Just as the impending end to the beloved festive season draws closer, one’s spirit is greatly lifted as Pujo-goers engage in Dhunuchi-naach to the tune of the “dhak” on Nabami (ninth day). While some opt for the classic one-dhunuchi-in-each-hand approach, others can get more ambitious with an extra dhunuchi (incense burning earthen vessel) balanced on their mouths as they sway rhythmically around. On the emotional Dashami, as the rest of the city prepares for the “Ravan-dehan”, Bengalis leave for the pandals one last time in red and white sarees and kurtas to bid farewell to Goddess Durga. They venerate her through boron (offerings of sweets, paan leaves and prayers) and married women partake in the shidoor khela which puts an end to the celebrations in jubilance. While lowering the diety from her seat into large trucks that would transport her to the Yamuna, people exuberantly shout “Aashche Bocchor Abar Hobe!” (Let’s do this again next year!) while dancing to the beat of the dhak. As the visarjan rituals commence at the banks of Yamuna, devotees chant religiously, dance to their heart’s content and most of all, await the return of maa and the celebration of her blessings to mankind again next year.

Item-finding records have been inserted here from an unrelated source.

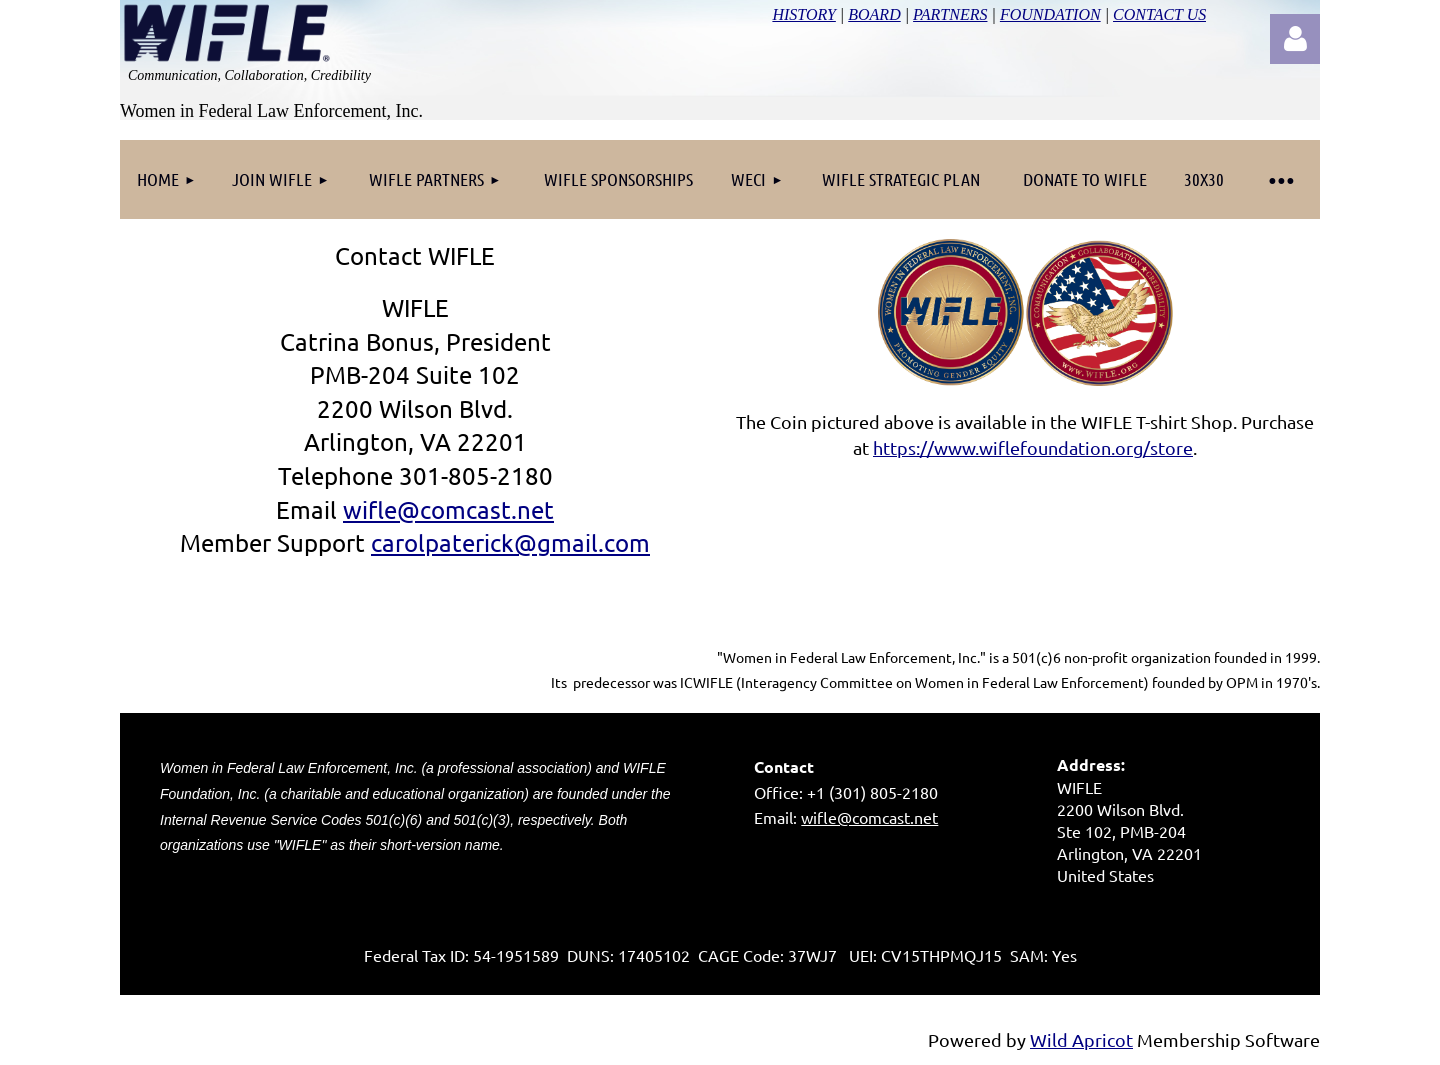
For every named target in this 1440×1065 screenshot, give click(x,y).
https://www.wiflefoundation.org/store (1033, 447)
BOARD (874, 14)
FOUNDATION (1050, 14)
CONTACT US (1159, 14)
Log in (1295, 39)
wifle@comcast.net (869, 817)
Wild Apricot (1081, 1039)
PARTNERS (950, 14)
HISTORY (803, 14)
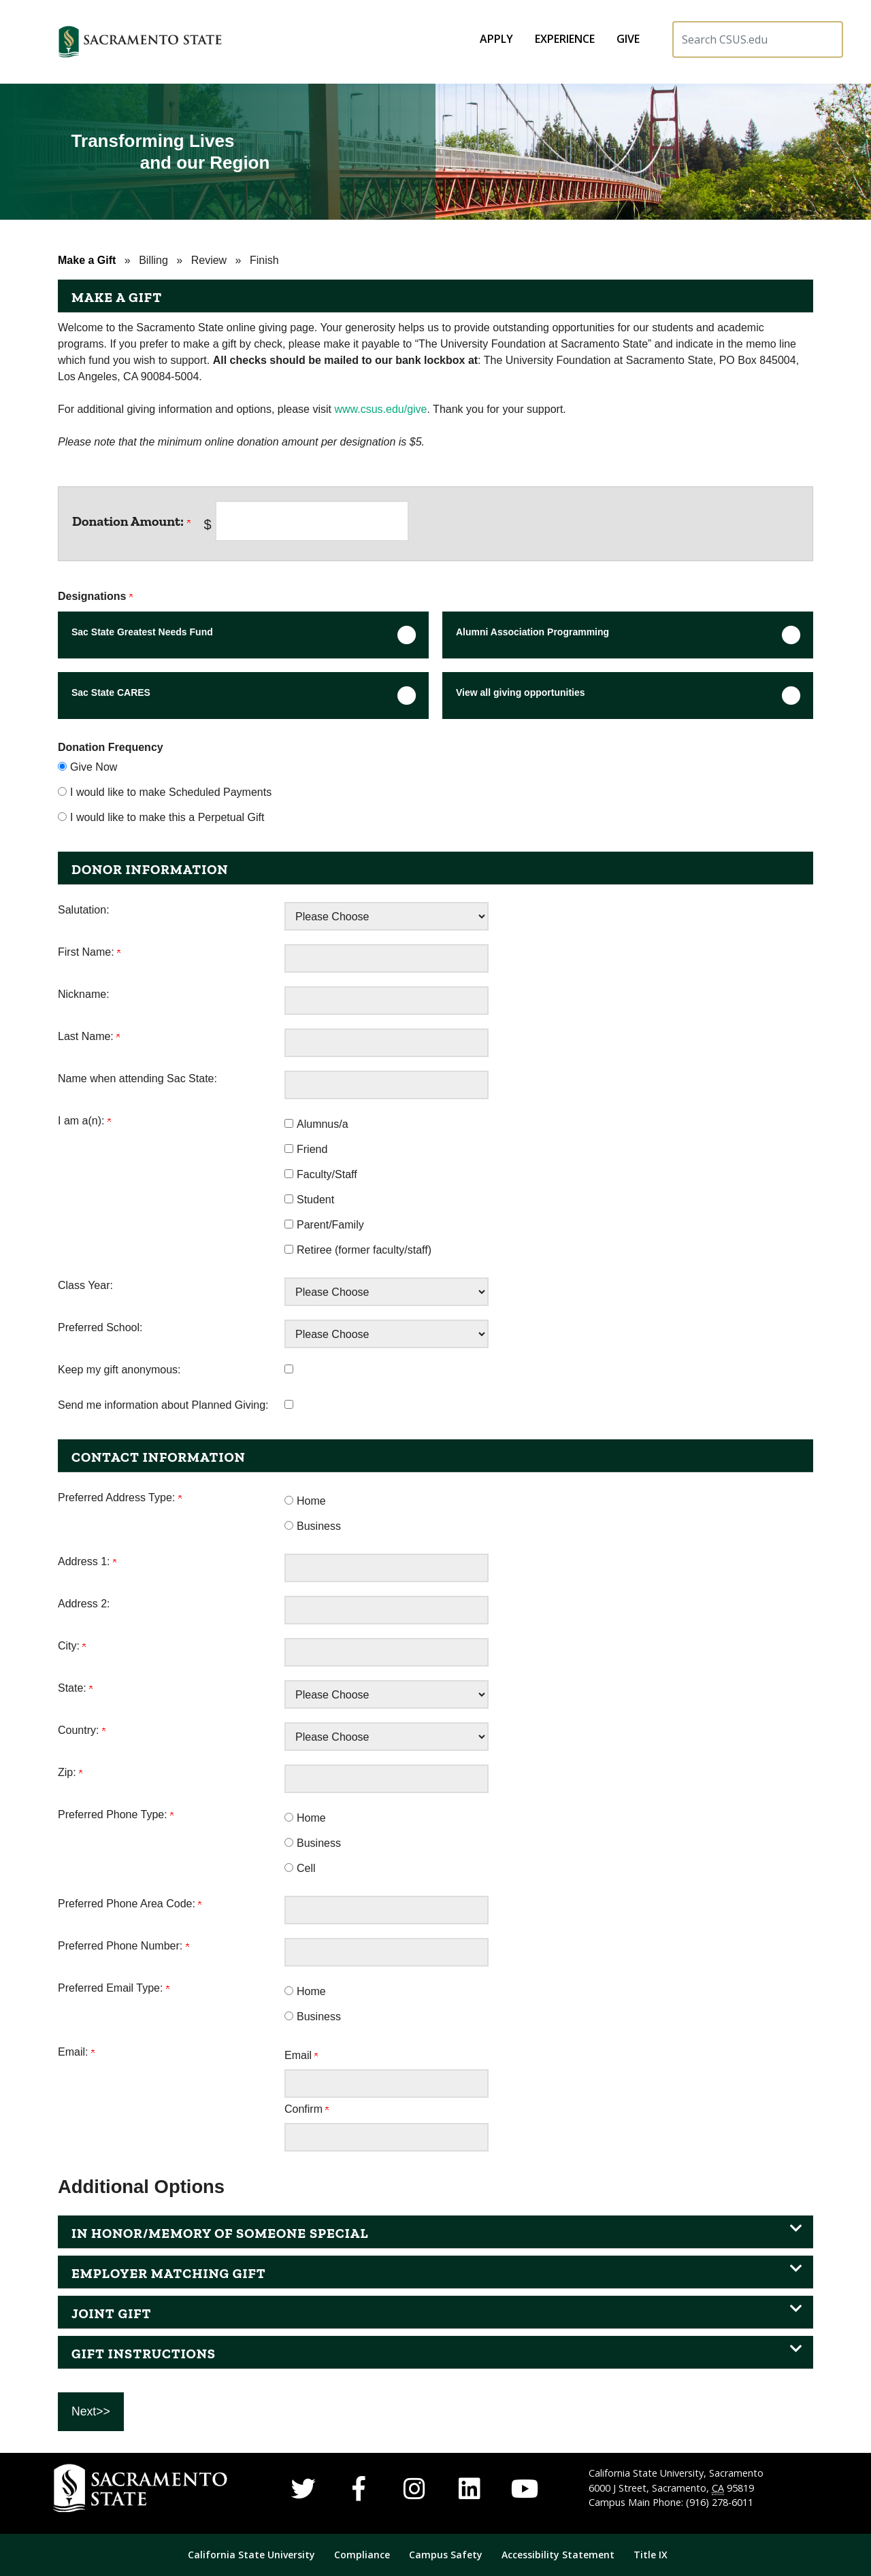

The Probashi Bangali pujos of Delhi and elsewhere in the country, help members of the Bengali diaspora to connect with the most poignant part of their culture that they had to leave behind in order to pursue better opportunities for themselves and their families. It gives them a chance to meet people of similar circumstances, memories and values in their home-away-from-home so that they can re-create the kinship and community ties that were so central to their old “para” pujos in a new kind of community set-up. These pujos are not only significant to first-generation Probashis but also the subsequent ones that were born and brought up outside of Bengal, who have never experienced the group effort in going from house to house collecting pujo’r chanda (puja donations) or the gruelling month-long dance practices with 30 other children at your neighbour’s place in order to get the perfect sync. For them, Probashi Pujos is more important than its Bengal counterparts because they represent their multi-cultural upbringing. It is an opportunity to learn the Bengali way of life and bask in the glory of its heritage, while in the beloved city of their birth that has become such an integral part of their identity.